= Work to be completed =
Turn everything from the line containing "Screen dimensions: 600x701" down through the end of the lines below into a two-column CSV with the columns instruction and action. Give one row for each text and its answer, put each in its own quoted field with line breaks changed to spaces, and leave the pictures out.

= Source records =
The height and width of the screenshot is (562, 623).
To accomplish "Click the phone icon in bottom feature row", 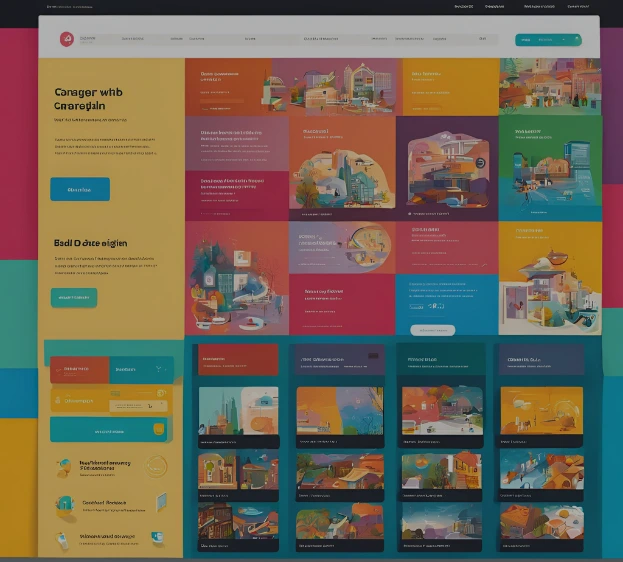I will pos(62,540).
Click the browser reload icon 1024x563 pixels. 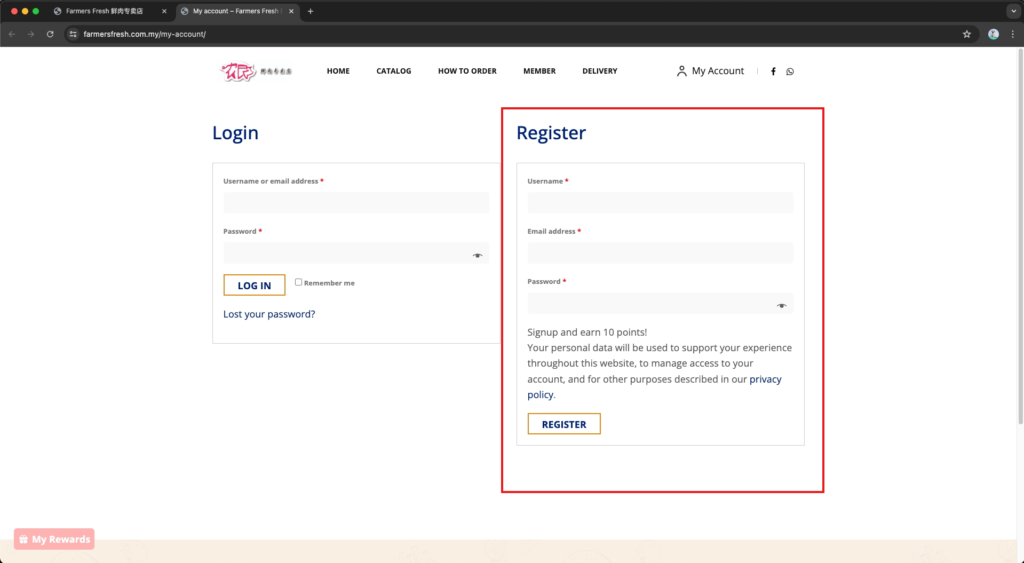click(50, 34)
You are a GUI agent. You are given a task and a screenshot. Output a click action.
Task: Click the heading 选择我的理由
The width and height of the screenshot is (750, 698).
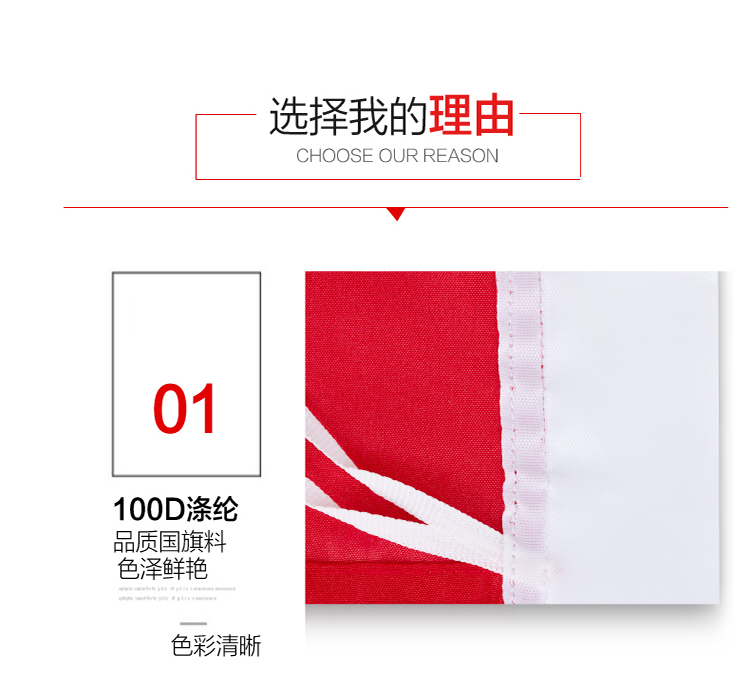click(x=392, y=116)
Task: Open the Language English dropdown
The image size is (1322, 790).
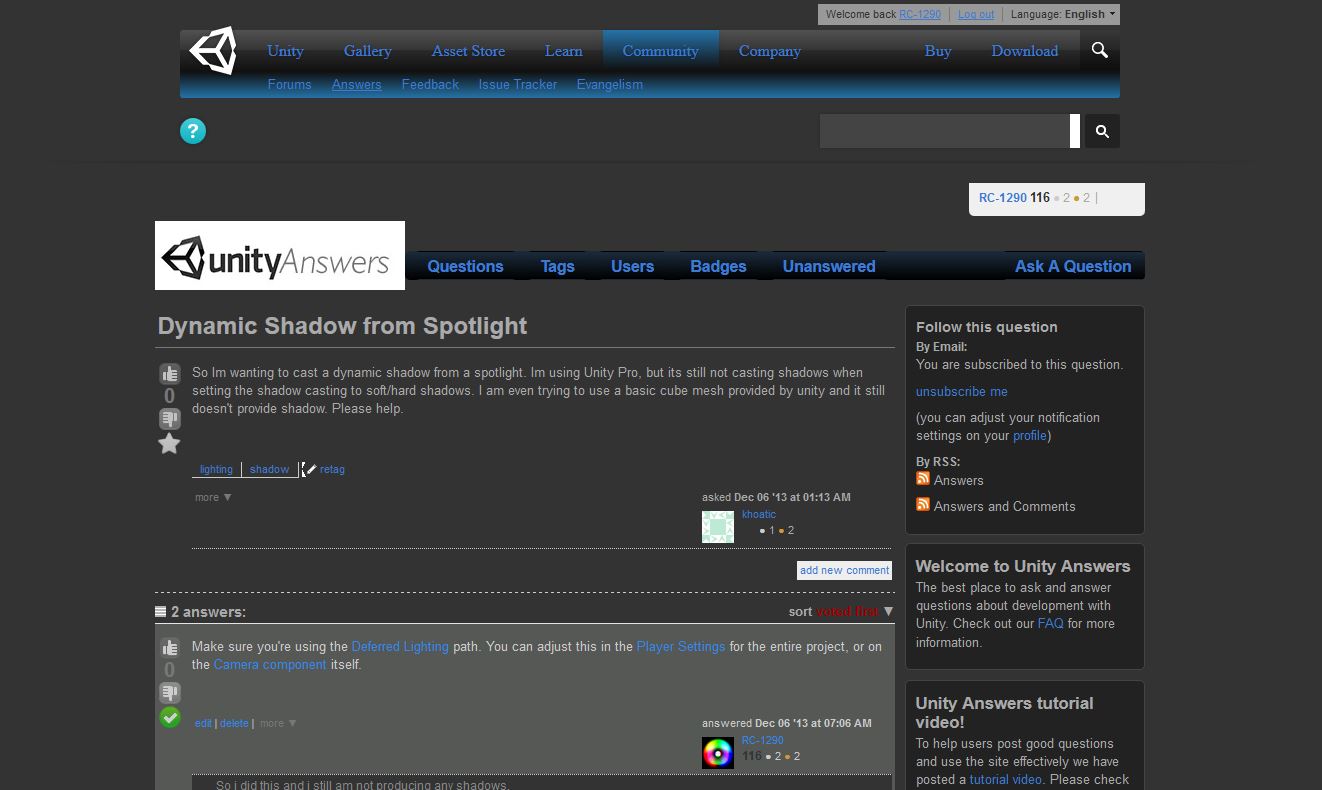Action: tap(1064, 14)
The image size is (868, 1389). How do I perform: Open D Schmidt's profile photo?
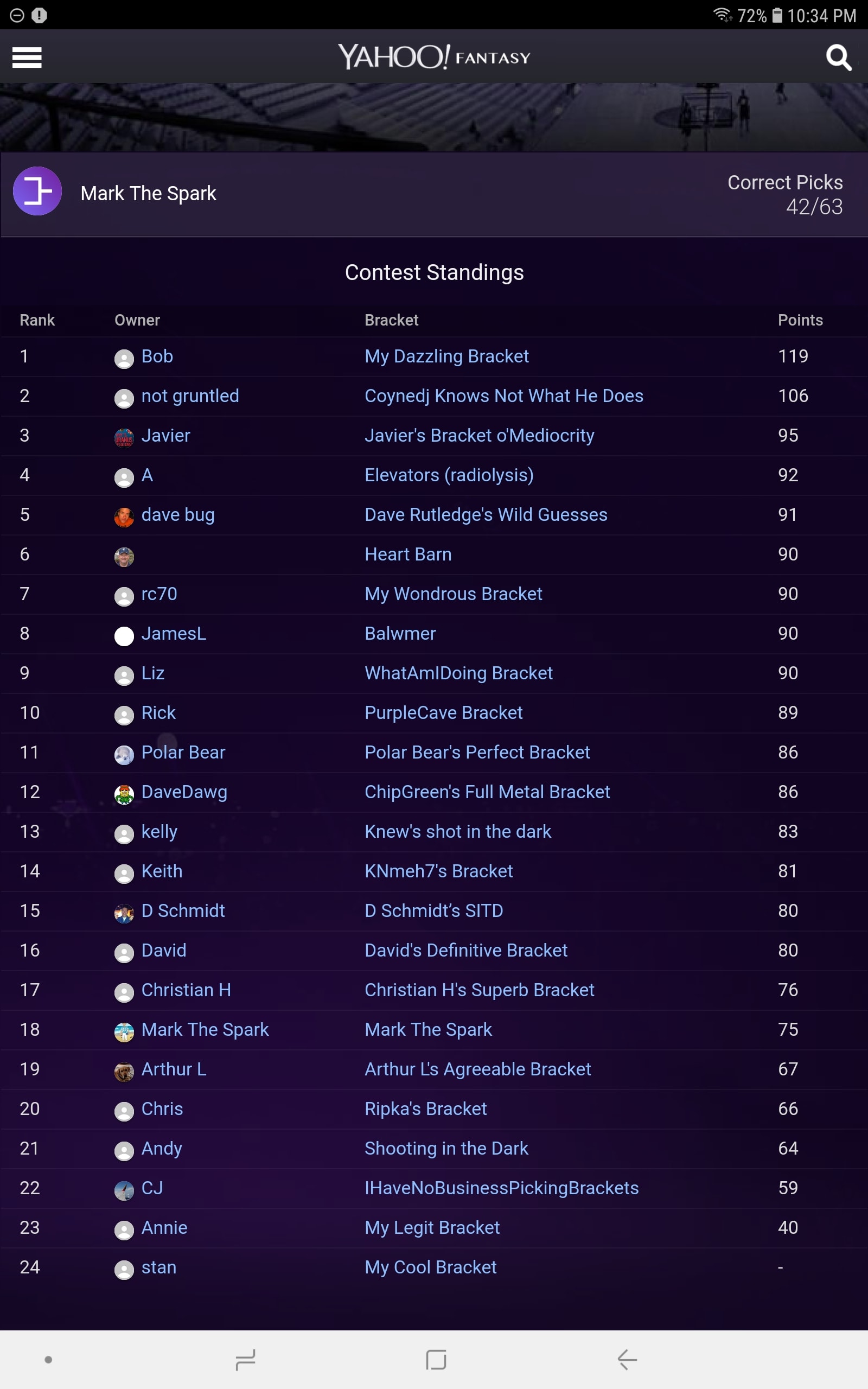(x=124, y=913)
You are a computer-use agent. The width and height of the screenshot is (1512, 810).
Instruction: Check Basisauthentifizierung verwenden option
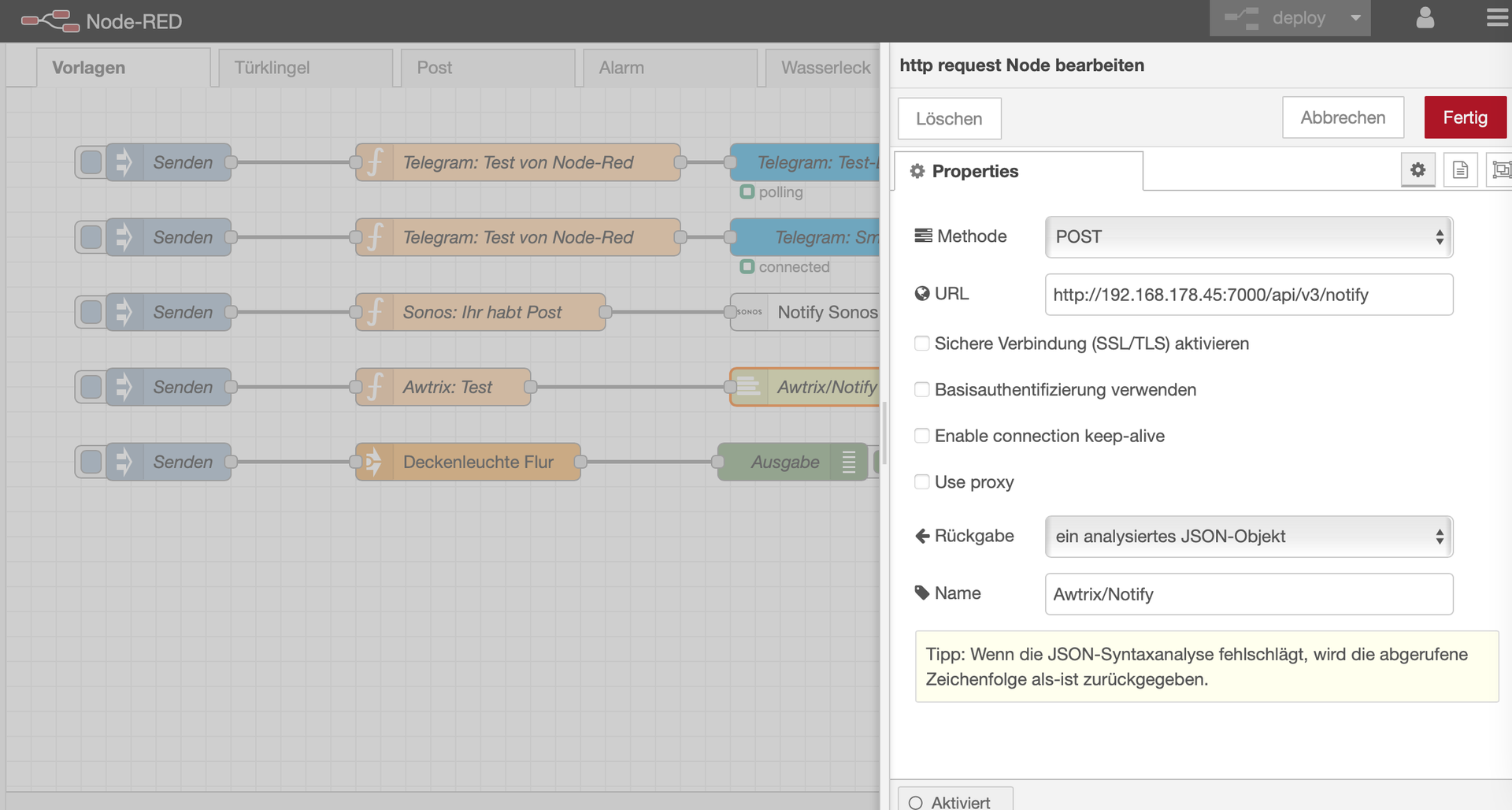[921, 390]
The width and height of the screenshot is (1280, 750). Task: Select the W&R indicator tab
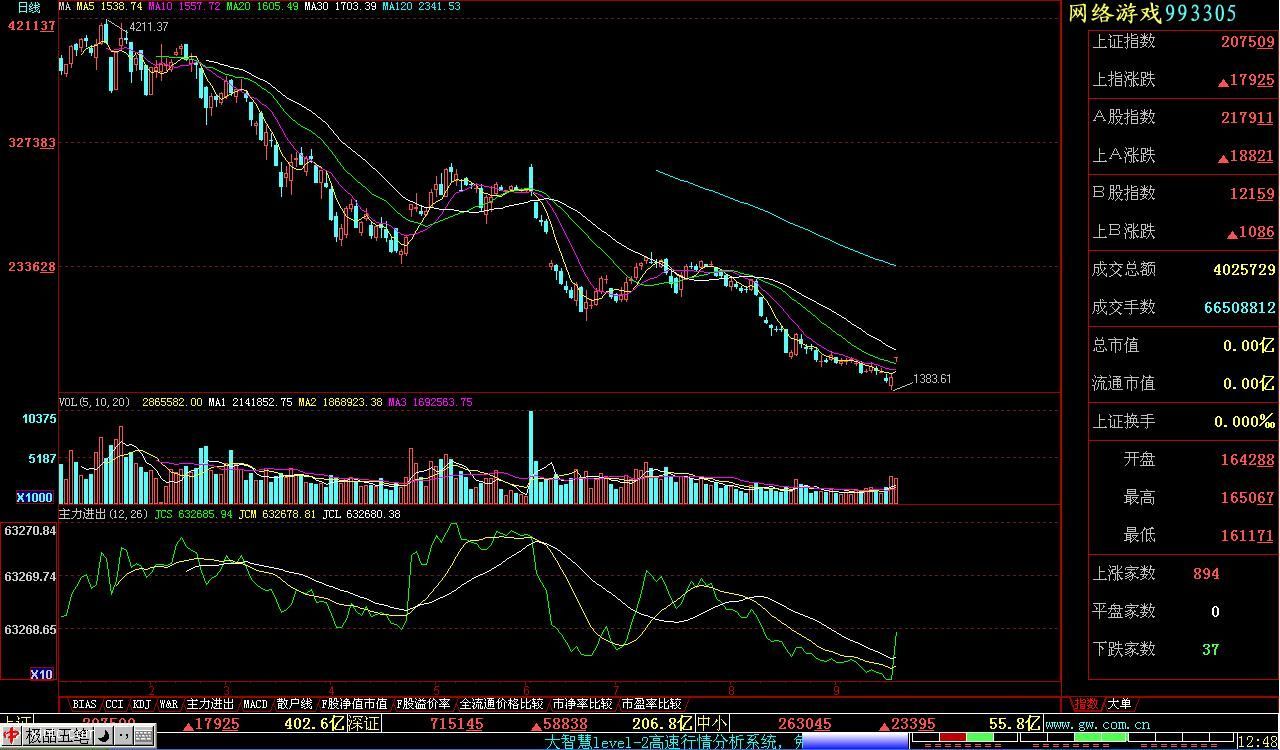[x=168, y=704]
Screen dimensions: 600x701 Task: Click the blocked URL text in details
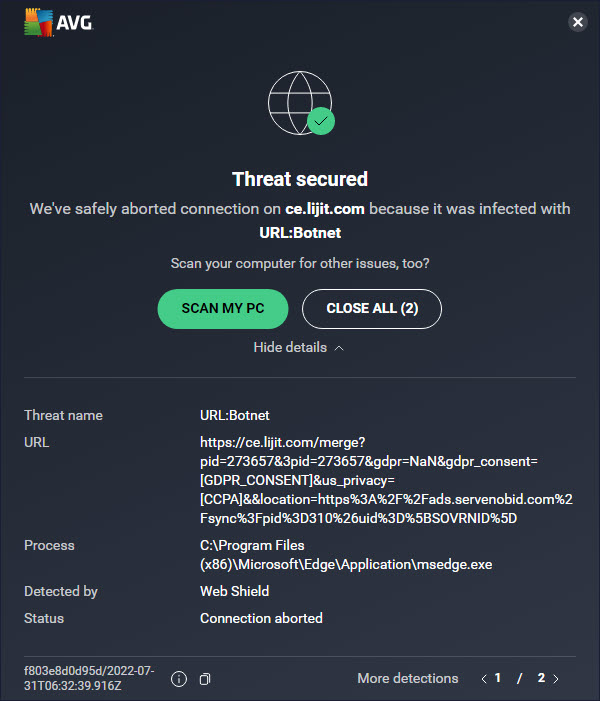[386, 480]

= Written answer =
instruction,action
"Screen dimensions: 600x701 Task: Click the blocked URL text in details","[386, 480]"